W.r.t. to the root cause:
Code:
Jun 05 02:01:03 pve-02 corosync[1827]:   [TOTEM ] Retransmit List: 1c276
Jun 05 03:04:33 pve-02 corosync[1827]:   [KNET  ] link: host: 3 link: 0 is down
Jun 05 03:04:33 pve-02 corosync[1827]:   [KNET  ] host: host: 3 (passive) best link: 0 (pri: 1)
Jun 05 03:04:33 pve-02 corosync[1827]:   [KNET  ] host: host: 3 has no active links
Jun 05 03:04:34 pve-02 corosync[1827]:   [TOTEM ] Token has not been received in 2737 ms
Jun 05 03:04:39 pve-02 corosync[1827]:   [QUORUM] Sync members[2]: 1 2
Jun 05 03:04:39 pve-02 corosync[1827]:   [QUORUM] Sync left[1]: 3

This suggests that the link is flappy and/or the latency to high.
Since everything is connected to the same switch, one possible cause could be that the switch simply does not forward packets in time under load.

You can see if there is maybe some QoS setting to prioritise the dedicated corosync links?
That's why we generally recommend a separate switch for corosync, at least for the primary link. Even a little, dumb L2 switch is more than enough often, since there basically aren't bandwidth requirements - just latency.
 
Last edited:
What does corosync-cfgtool -n look like now? (Just to confirm :))

W.r.t. to the root cause:
Code:
Jun 05 02:01:03 pve-02 corosync[1827]:   [TOTEM ] Retransmit List: 1c276
Jun 05 03:04:33 pve-02 corosync[1827]:   [KNET  ] link: host: 3 link: 0 is down
Jun 05 03:04:33 pve-02 corosync[1827]:   [KNET  ] host: host: 3 (passive) best link: 0 (pri: 1)
Jun 05 03:04:33 pve-02 corosync[1827]:   [KNET  ] host: host: 3 has no active links
Jun 05 03:04:34 pve-02 corosync[1827]:   [TOTEM ] Token has not been received in 2737 ms
Jun 05 03:04:39 pve-02 corosync[1827]:   [QUORUM] Sync members[2]: 1 2
Jun 05 03:04:39 pve-02 corosync[1827]:   [QUORUM] Sync left[1]: 3

This suggests that the link is flappy and/or the latency to high.
Since everything is connected to the same switch, one possible cause could be that the switch simply does not forward packets in time under load.
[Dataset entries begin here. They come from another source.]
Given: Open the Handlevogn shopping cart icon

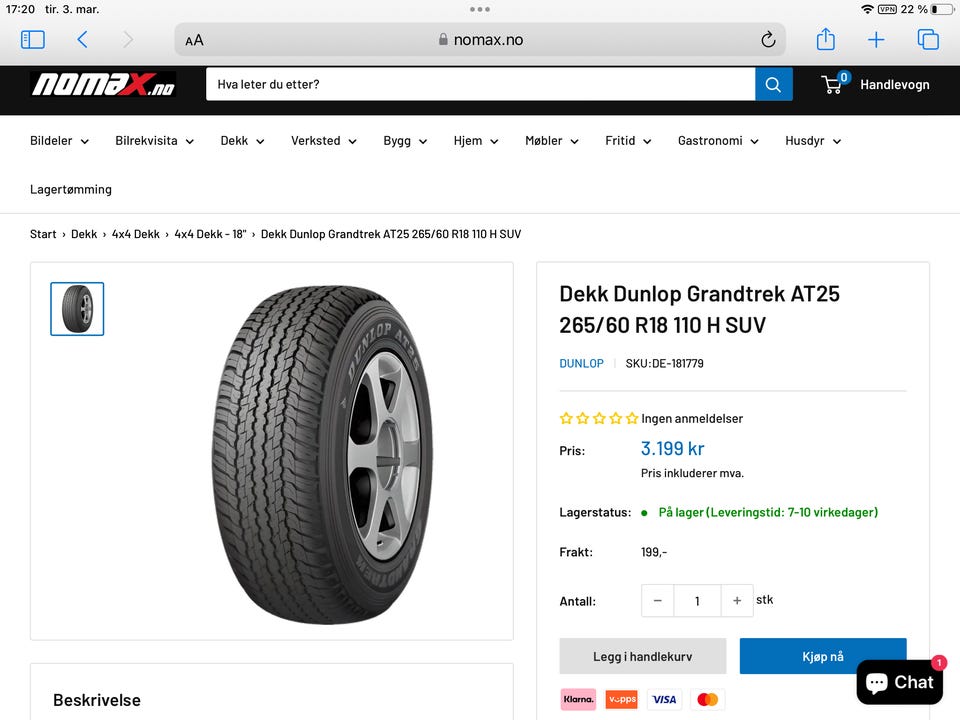Looking at the screenshot, I should point(835,83).
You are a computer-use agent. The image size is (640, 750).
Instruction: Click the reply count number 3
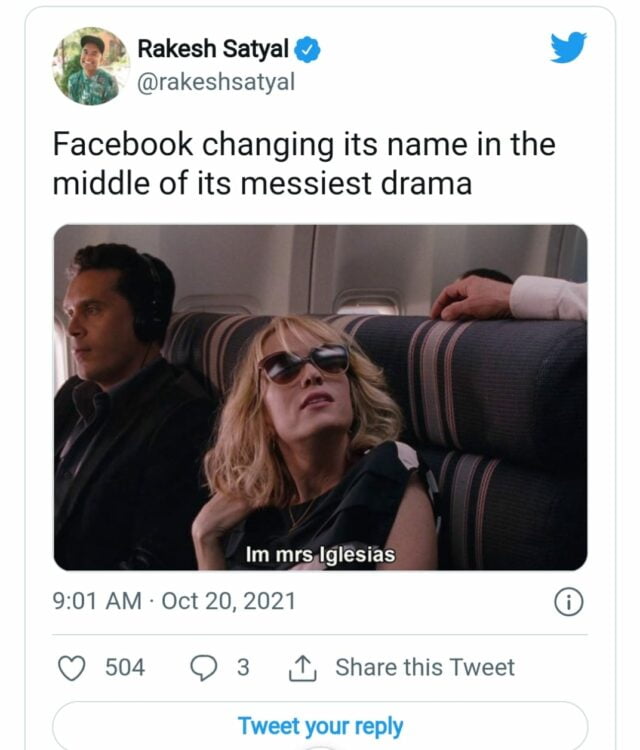(x=243, y=667)
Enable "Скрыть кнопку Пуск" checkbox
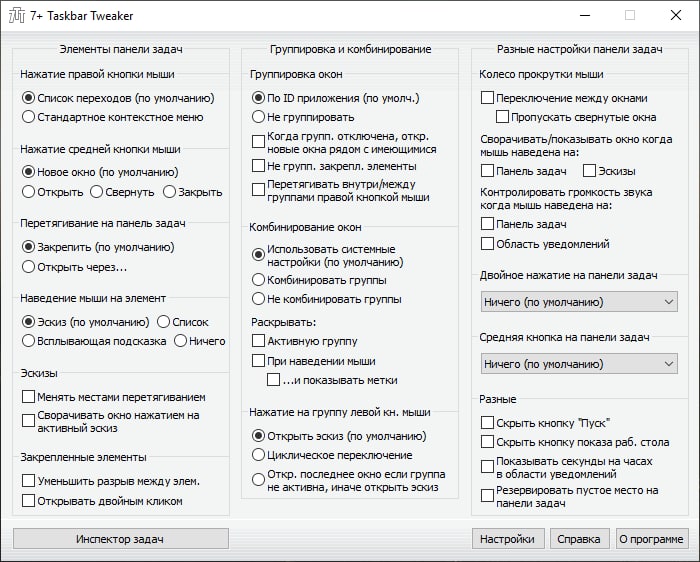This screenshot has height=562, width=700. [x=488, y=422]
You can see if there is maybe some QoS setting to prioritise the dedicated corosync links?
That's why we generally recommend a separate switch for corosync, at least for the primary link. Even a little, dumb L2 switch is more than enough often, since there basically aren't bandwidth requirements - just latency.
This is how it looks now (I don't see any difference?):
Code:
root@pve-02:~# corosync-cfgtool -n
Local node ID 2, transport knet
nodeid: 1 reachable
   LINK: 0 udp (192.168.208.20->192.168.208.10) enabled connected mtu: 1397
   LINK: 1 udp (192.168.202.20->192.168.202.10) enabled connected mtu: 1397

nodeid: 3 reachable
   LINK: 0 udp (192.168.208.20->192.168.208.30) enabled connected mtu: 1397
   LINK: 1 udp (192.168.202.20->192.168.202.30) enabled connected mtu: 1397

Seems like I might have to look into getting a separate switch then... https://community.ui.com/questions/...ate-VLAN/dd75c456-3b0c-4e11-b382-f89b7fdf0d54

Edit: have turned on flow control on the 10 Gb interfaces to see if that fixes anything. Otherwise it seems like adding a switch is the only solution.
 
Last edited:
This is how it looks now (I don't see any difference?):
Yep, that looks good now.
The difference is in the number of LINK: <n> lines - with the old configuration, you had only LINK: 0 per node, now there is LINK: 0 and LINK: 1 for each node.

Looks like a similar problem, a separate switch is definitely a safe bet to avoid future problems. But especially since there are only 3 nodes, a small 4 or 8 port L2 switch would suffice. Corosync only sends small packets, so there aren't really any hard requirements for the switch if used only for corosync.